2a The original word list contained N word types. How many word types (= unique word stems) are left after stemming?

2b Did you find anything interesting about the results? Give examples of where the stemming worked well and where there are errors of omission and/or commission.

Exercise 3: Lemmatization

In this exercise you are going to lemmatize the words from the same page of the book, again using NLTK. (Optionally, you can also try to do it using the NLP library SpaCy, which also includes a lemmatizer: https://spacy. io/.)

Lemmatize the words. Based on the lemmatized word list, answer the following questions:

3a How many word types (= unique lemmas) are left after lemmatization?

3b Give 3 examples of lemmatization errors, if you can find them. Explain why they are errors.

Exercise 4: Creative spelling analysis

In this exercise, ‘creative spelling’ means the intentional misspelling of existing words. For this you use the blog dataset that is provided on Canvas with this assignment. In the data set, locate file M-train-136.txt. Find as many examples as you can of intentional (as far as you can tell) misspellings in this document.

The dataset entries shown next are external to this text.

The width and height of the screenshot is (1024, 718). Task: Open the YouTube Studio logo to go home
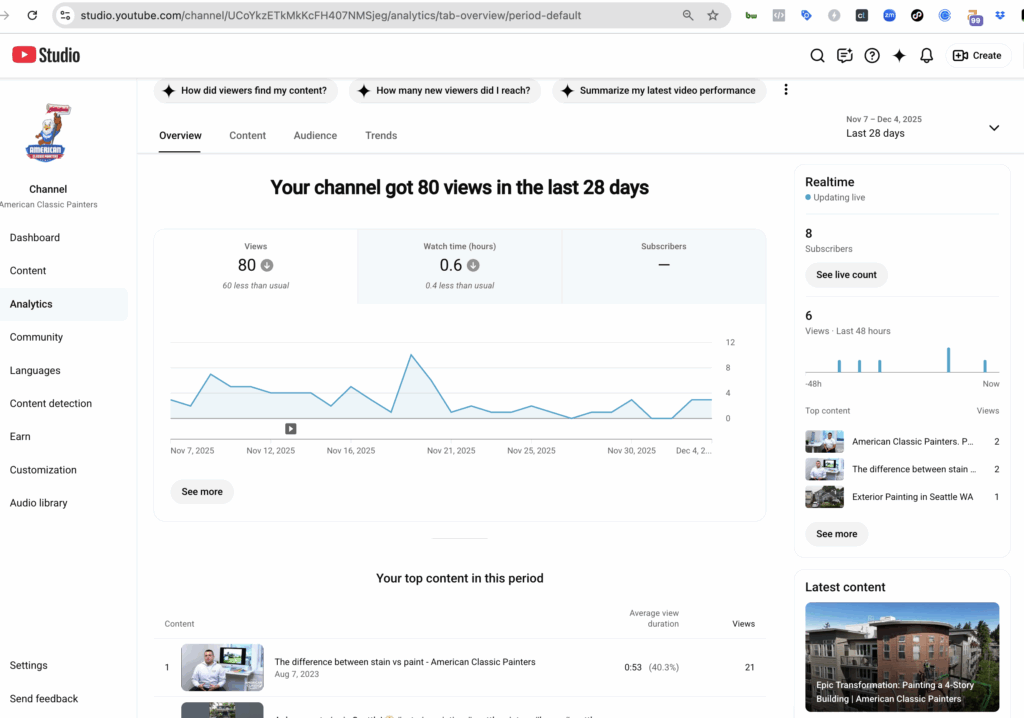pos(46,55)
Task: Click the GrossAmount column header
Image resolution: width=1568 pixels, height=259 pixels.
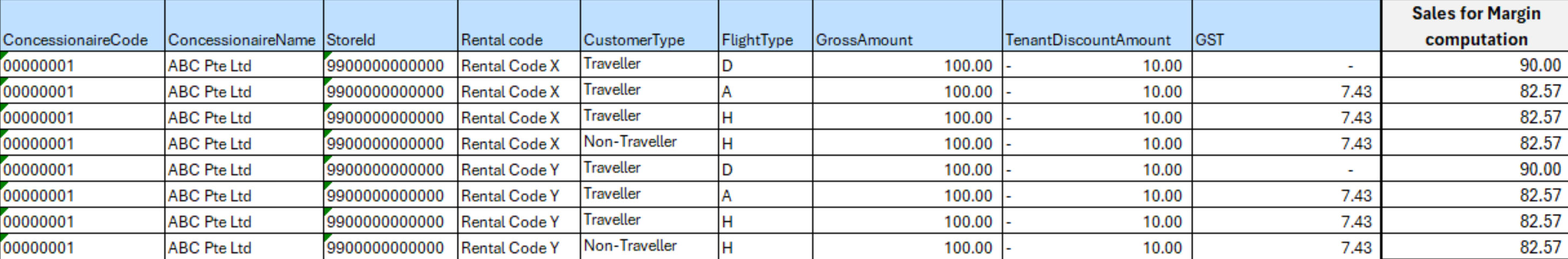Action: pyautogui.click(x=864, y=39)
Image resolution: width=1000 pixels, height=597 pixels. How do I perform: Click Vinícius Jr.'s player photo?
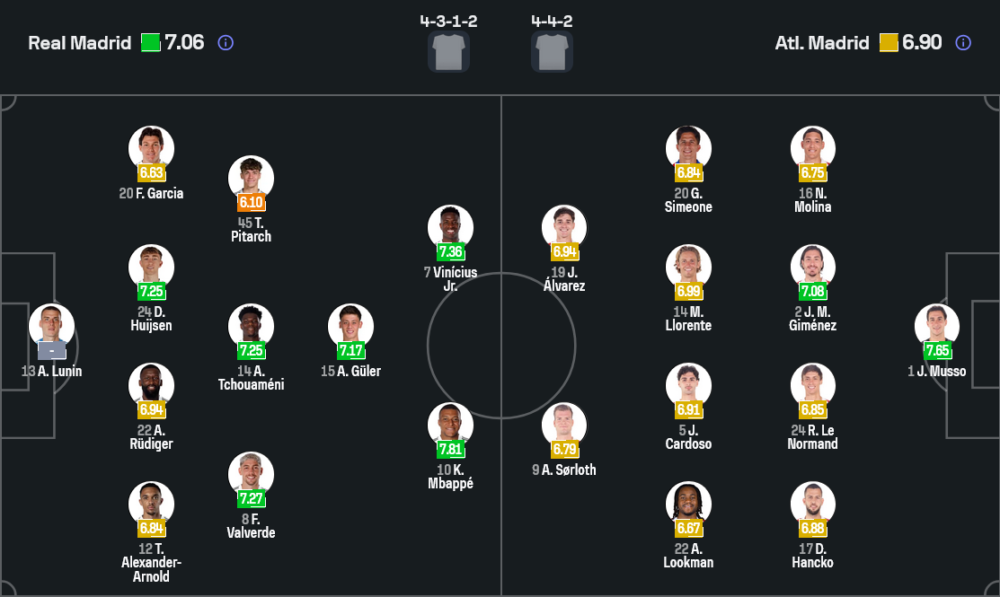click(451, 227)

You can do this through manual inspection, or by using a spell checker.

4a Have a look at the transformation categories of Mosquera & Moreda (2014) (see the slides of 3 September or the paper itself). Provide examples of 3 misspellings per category, if you can find them.

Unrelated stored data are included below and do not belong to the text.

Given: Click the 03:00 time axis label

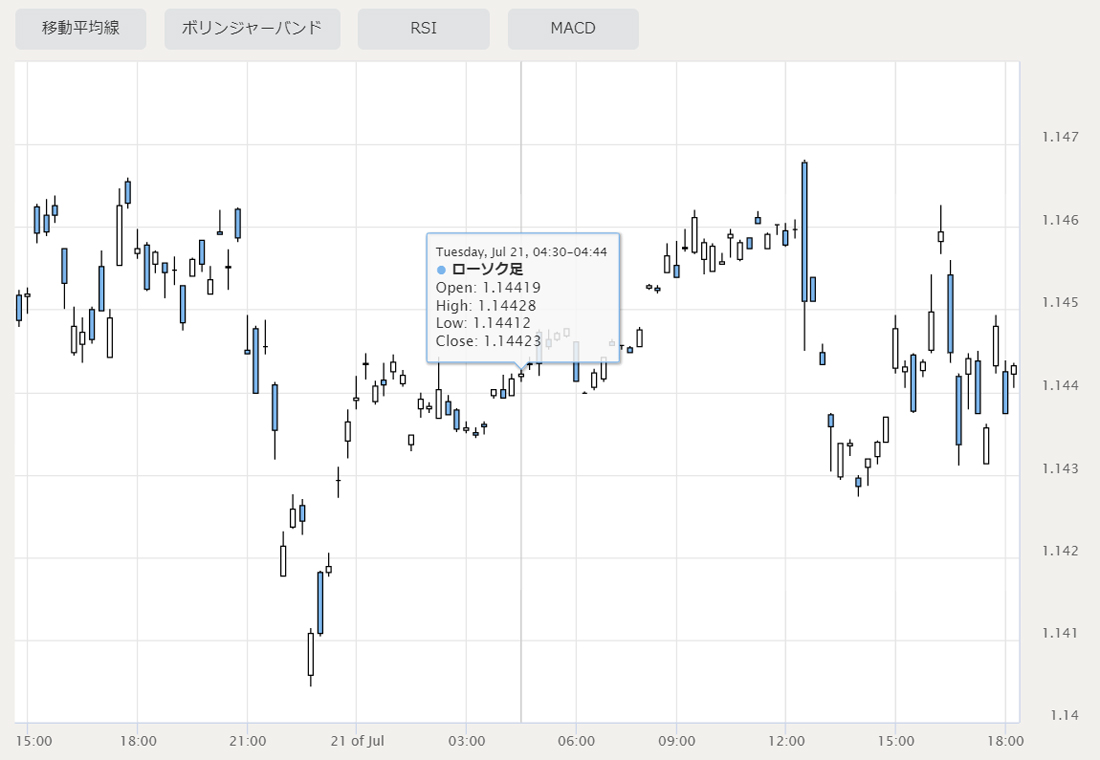Looking at the screenshot, I should (467, 741).
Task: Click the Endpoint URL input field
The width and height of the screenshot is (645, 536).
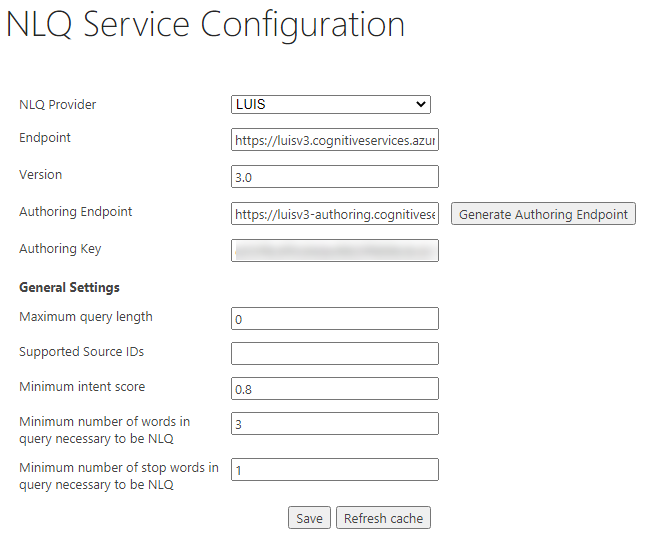Action: pos(334,141)
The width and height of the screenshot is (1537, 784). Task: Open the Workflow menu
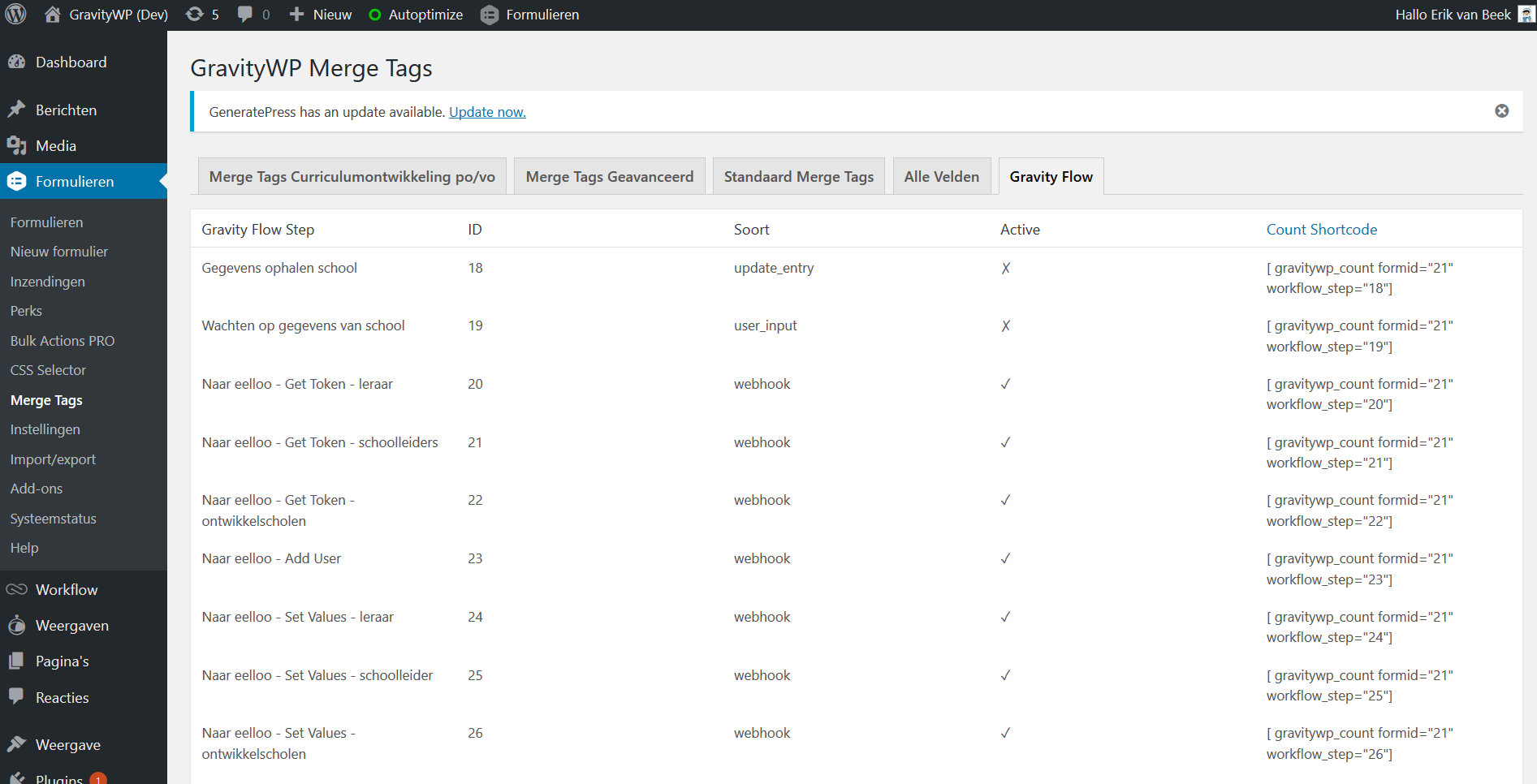66,590
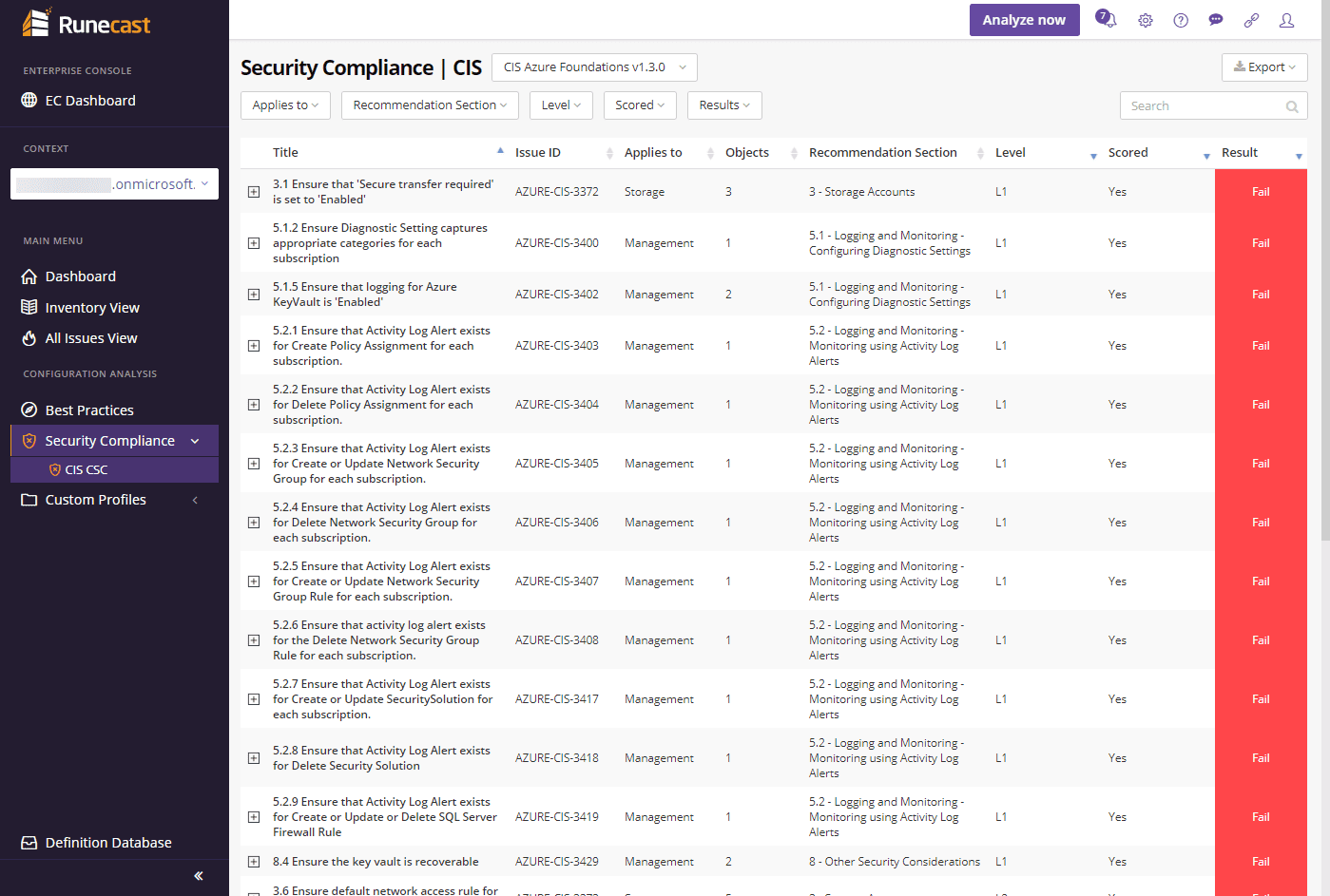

4b Give a rough estimate of the ratio of misspellings per category. Which trends (if any) can you see in the types of word transformations used by this blogger? Which types of misspelling are used more or less often?

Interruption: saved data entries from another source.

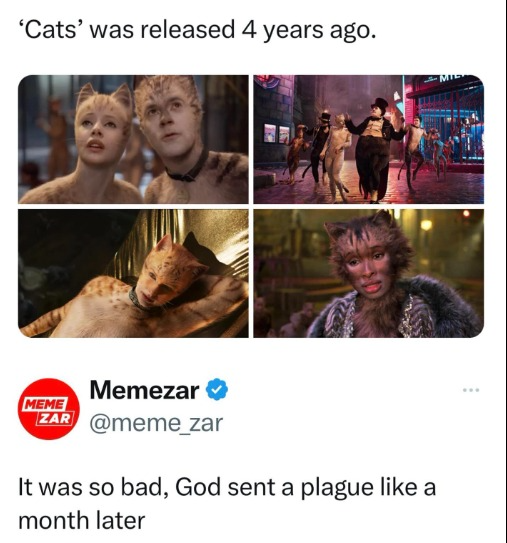The height and width of the screenshot is (543, 507).
Task: Open the two cat faces close-up image
Action: click(133, 139)
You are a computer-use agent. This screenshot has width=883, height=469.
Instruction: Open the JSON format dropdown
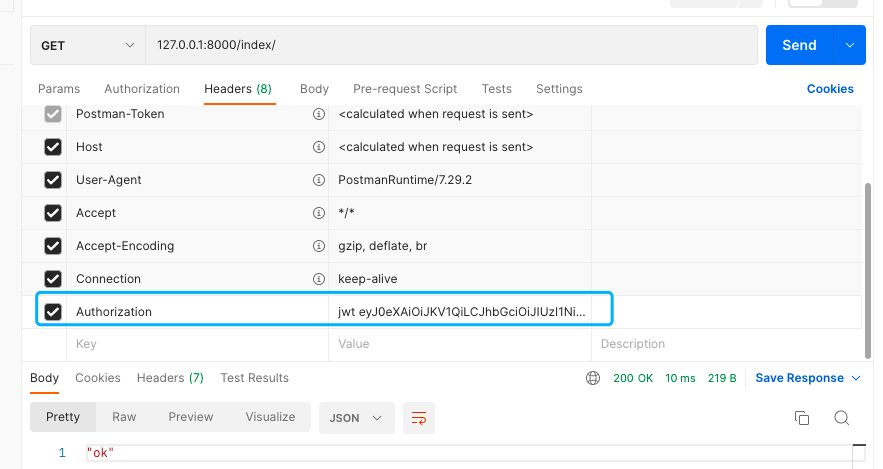[356, 417]
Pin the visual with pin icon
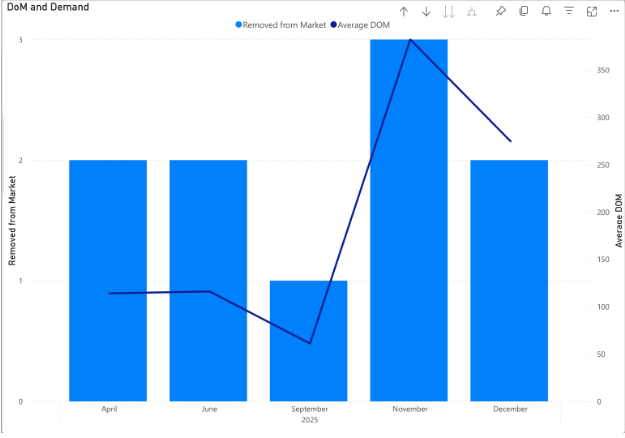 click(501, 11)
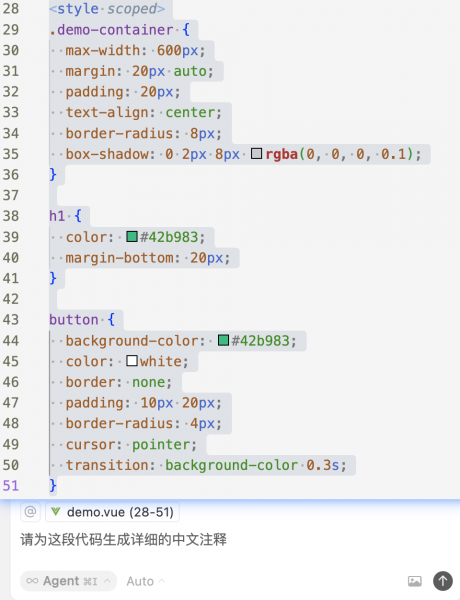Click the transition property on line 50
The image size is (460, 600).
click(x=107, y=465)
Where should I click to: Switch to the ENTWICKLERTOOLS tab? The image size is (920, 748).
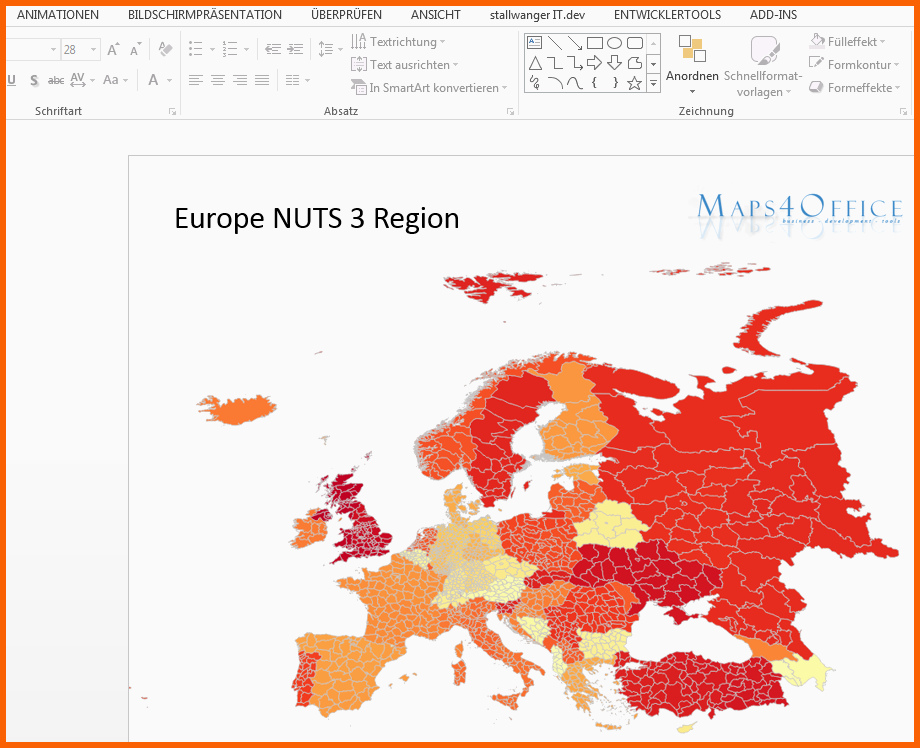point(667,15)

4c Have a look at Section 2.3 of the J&M book, which discusses language variation and how this reflects demographic characteristics of the speaker. Which observations can you make about the language use in this blog, and what do you think their language use says about the blogger? There is no need for an extensive analysis; just briefly (in one or two paragraphs) mention anything that you found noticeable or remarkable.

Exercise 5: Number transliterations: analysis and normalization

A common spelling variation in ‘Netspeak’ is to replace sequences of characters with numbers that sound the same (for example, gr8! instead of great!). Regular expressions can be used to find such number transliterations in a text corpus.

Various tools exist that allow you to search a collection of text documents using regular expressions. An example tool for Windows that allows both search and replacement is PowerGrep (15 days free evaluation trial): https:

// If you like working with Python, this also has good functions for regular expressions search and replacement.

Use PowerGrep or another tool of your own choice to find all cases of number transliteration in the blog corpus (or at least as many as you can). Use the entire blog corpus for this exercise, ignoring the distinction between training and test files. Do it for male and female bloggers separately. Blogs of female bloggers start with F; blogs of male bloggers start with M.

5a Provide the regular expression (or expressions) you used to get your results and explain it. Also mention which tool you used.

5b Per number (0…9) provide a list of the top 5 number transliterations, once for the male bloggers and once for the female bloggers. In other words, for each number find the 5 most frequent transliterations involving that number, where the frequency is the number of the same tokens in the document with a particular number transliteration. Use case folding so that tokens with and without capitalisation are grouped together. For each number, also give the total number of transliterations (tokens) involving that number (for the male and female bloggers separately).

5c Briefly discuss your findings. Which numbers are most often used in number transliterations? In which words? Are there any differences between male and female bloggers?

5d Try to normalize the number transliterations with 8 in the corpus (other numbers not necessary) using string substitution; see Section 2.1.6 from the book. Explain how you did this and which (if any) problems you came across. You are not required to come up with a perfect solution; just give it a try, and describe your experiences / any problems you encountered in about half a page.